• EXERCISE BRIEF
Can you print every record below exactly as written?

• RECORDS

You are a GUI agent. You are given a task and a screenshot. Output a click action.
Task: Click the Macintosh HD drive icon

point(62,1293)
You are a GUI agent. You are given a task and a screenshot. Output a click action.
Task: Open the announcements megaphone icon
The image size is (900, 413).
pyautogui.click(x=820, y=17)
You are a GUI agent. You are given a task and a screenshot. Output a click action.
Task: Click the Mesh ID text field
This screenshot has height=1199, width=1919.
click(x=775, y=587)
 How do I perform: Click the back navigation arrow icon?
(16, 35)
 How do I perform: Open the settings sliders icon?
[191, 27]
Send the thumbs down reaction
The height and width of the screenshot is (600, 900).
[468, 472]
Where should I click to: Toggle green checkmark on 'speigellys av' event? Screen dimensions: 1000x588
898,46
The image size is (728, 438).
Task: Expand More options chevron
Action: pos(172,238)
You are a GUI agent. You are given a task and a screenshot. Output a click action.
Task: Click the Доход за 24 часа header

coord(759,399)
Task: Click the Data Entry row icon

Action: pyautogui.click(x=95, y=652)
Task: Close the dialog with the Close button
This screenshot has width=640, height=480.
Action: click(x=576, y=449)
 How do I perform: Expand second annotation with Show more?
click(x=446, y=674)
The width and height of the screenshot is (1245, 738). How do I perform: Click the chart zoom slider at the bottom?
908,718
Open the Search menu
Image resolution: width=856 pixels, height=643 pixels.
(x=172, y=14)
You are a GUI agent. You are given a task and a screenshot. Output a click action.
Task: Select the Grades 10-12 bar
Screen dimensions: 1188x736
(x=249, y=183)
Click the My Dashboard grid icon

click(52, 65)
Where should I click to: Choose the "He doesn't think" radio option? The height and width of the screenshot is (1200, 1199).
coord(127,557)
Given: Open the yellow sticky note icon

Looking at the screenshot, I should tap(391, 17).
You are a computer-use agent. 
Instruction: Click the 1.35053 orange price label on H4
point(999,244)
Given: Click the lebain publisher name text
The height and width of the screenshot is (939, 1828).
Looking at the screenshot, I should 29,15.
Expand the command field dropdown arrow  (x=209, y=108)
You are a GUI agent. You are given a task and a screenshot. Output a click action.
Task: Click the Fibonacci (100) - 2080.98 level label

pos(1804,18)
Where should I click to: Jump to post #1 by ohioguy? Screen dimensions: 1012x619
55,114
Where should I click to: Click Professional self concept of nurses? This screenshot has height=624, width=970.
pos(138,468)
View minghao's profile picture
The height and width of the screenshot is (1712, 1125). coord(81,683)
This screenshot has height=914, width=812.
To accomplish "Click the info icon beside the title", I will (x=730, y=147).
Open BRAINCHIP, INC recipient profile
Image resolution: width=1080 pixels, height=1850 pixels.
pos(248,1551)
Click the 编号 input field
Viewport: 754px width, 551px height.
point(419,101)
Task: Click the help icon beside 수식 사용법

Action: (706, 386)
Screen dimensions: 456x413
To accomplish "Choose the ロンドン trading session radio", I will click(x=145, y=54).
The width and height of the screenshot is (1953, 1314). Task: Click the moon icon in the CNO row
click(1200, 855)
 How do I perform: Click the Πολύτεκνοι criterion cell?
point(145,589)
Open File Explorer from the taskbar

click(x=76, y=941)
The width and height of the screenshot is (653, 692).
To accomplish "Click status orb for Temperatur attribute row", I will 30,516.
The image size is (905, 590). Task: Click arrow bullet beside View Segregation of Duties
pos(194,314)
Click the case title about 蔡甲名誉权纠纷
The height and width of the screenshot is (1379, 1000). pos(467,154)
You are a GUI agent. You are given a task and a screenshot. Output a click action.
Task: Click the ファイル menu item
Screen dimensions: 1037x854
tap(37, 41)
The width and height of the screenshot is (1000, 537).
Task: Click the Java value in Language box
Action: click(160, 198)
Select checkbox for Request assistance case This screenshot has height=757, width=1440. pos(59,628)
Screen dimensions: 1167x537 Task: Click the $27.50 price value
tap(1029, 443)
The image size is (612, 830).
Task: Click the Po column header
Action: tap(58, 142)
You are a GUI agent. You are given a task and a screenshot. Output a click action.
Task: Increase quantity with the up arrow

• REPLY
You are a GUI agent. You are given a task and a screenshot. Output a click action.
Task: Click the Macintosh HD drive icon

point(62,1293)
You are a GUI agent. You are given a task and a screenshot. Output a click action.
Task: Open the announcements megaphone icon
The image size is (900, 413).
pyautogui.click(x=820, y=17)
You are a GUI agent. You are given a task and a screenshot. Output a click action.
Task: Click the Mesh ID text field
This screenshot has height=1199, width=1919.
click(x=775, y=587)
 How do I perform: Click the back navigation arrow icon?
(16, 35)
 How do I perform: Open the settings sliders icon?
[191, 27]
Send the thumbs down reaction
The height and width of the screenshot is (600, 900).
[468, 472]
Where should I click to: Toggle green checkmark on 'speigellys av' event? Screen dimensions: 1000x588
898,46
The image size is (728, 438).
Task: Expand More options chevron
Action: pos(172,238)
You are a GUI agent. You are given a task and a screenshot. Output a click action.
Task: Click the Доход за 24 часа header

coord(759,399)
Task: Click the Data Entry row icon

Action: pyautogui.click(x=95, y=652)
Task: Close the dialog with the Close button
This screenshot has width=640, height=480.
Action: click(x=576, y=449)
 How do I perform: Expand second annotation with Show more?
click(x=446, y=674)
The width and height of the screenshot is (1245, 738). How do I perform: Click the chart zoom slider at the bottom?
908,718
Open the Search menu
Image resolution: width=856 pixels, height=643 pixels.
(x=172, y=14)
You are a GUI agent. You are given a task and a screenshot. Output a click action.
Task: Select the Grades 10-12 bar
Screen dimensions: 1188x736
(x=249, y=183)
Click the My Dashboard grid icon

click(52, 65)
Where should I click to: Choose the "He doesn't think" radio option? The height and width of the screenshot is (1200, 1199).
coord(127,557)
Given: Open the yellow sticky note icon

Looking at the screenshot, I should tap(391, 17).
You are a computer-use agent. 
Instruction: Click the 1.35053 orange price label on H4
point(999,244)
Given: Click the lebain publisher name text
The height and width of the screenshot is (939, 1828).
Looking at the screenshot, I should 29,15.
Expand the command field dropdown arrow  (x=209, y=108)
You are a GUI agent. You are given a task and a screenshot. Output a click action.
Task: Click the Fibonacci (100) - 2080.98 level label

pos(1804,18)
Where should I click to: Jump to post #1 by ohioguy? Screen dimensions: 1012x619
55,114
Where should I click to: Click Professional self concept of nurses? This screenshot has height=624, width=970.
pos(138,468)
View minghao's profile picture
The height and width of the screenshot is (1712, 1125). coord(81,683)
This screenshot has height=914, width=812.
To accomplish "Click the info icon beside the title", I will (x=730, y=147).
Open BRAINCHIP, INC recipient profile
Image resolution: width=1080 pixels, height=1850 pixels.
pos(248,1551)
Click the 编号 input field
Viewport: 754px width, 551px height.
point(419,101)
Task: Click the help icon beside 수식 사용법

Action: (706, 386)
Screen dimensions: 456x413
To accomplish "Choose the ロンドン trading session radio", I will click(x=145, y=54).
The width and height of the screenshot is (1953, 1314). Task: Click the moon icon in the CNO row
click(1200, 855)
 How do I perform: Click the Πολύτεκνοι criterion cell?
point(145,589)
Open File Explorer from the taskbar

click(x=76, y=941)
The width and height of the screenshot is (653, 692).
To accomplish "Click status orb for Temperatur attribute row", I will 30,516.
The image size is (905, 590). Task: Click arrow bullet beside View Segregation of Duties
pos(194,314)
Click the case title about 蔡甲名誉权纠纷
The height and width of the screenshot is (1379, 1000). pos(467,154)
You are a GUI agent. You are given a task and a screenshot. Output a click action.
Task: Click the ファイル menu item
Screen dimensions: 1037x854
tap(37, 41)
The width and height of the screenshot is (1000, 537).
Task: Click the Java value in Language box
Action: click(160, 198)
Select checkbox for Request assistance case This screenshot has height=757, width=1440. pos(59,628)
Screen dimensions: 1167x537 Task: Click the $27.50 price value
tap(1029, 443)
The image size is (612, 830).
Task: Click the Po column header
Action: tap(58, 142)
You are a GUI agent. You are given a task and a screenshot. Output a click action.
Task: Increase quantity with the up arrow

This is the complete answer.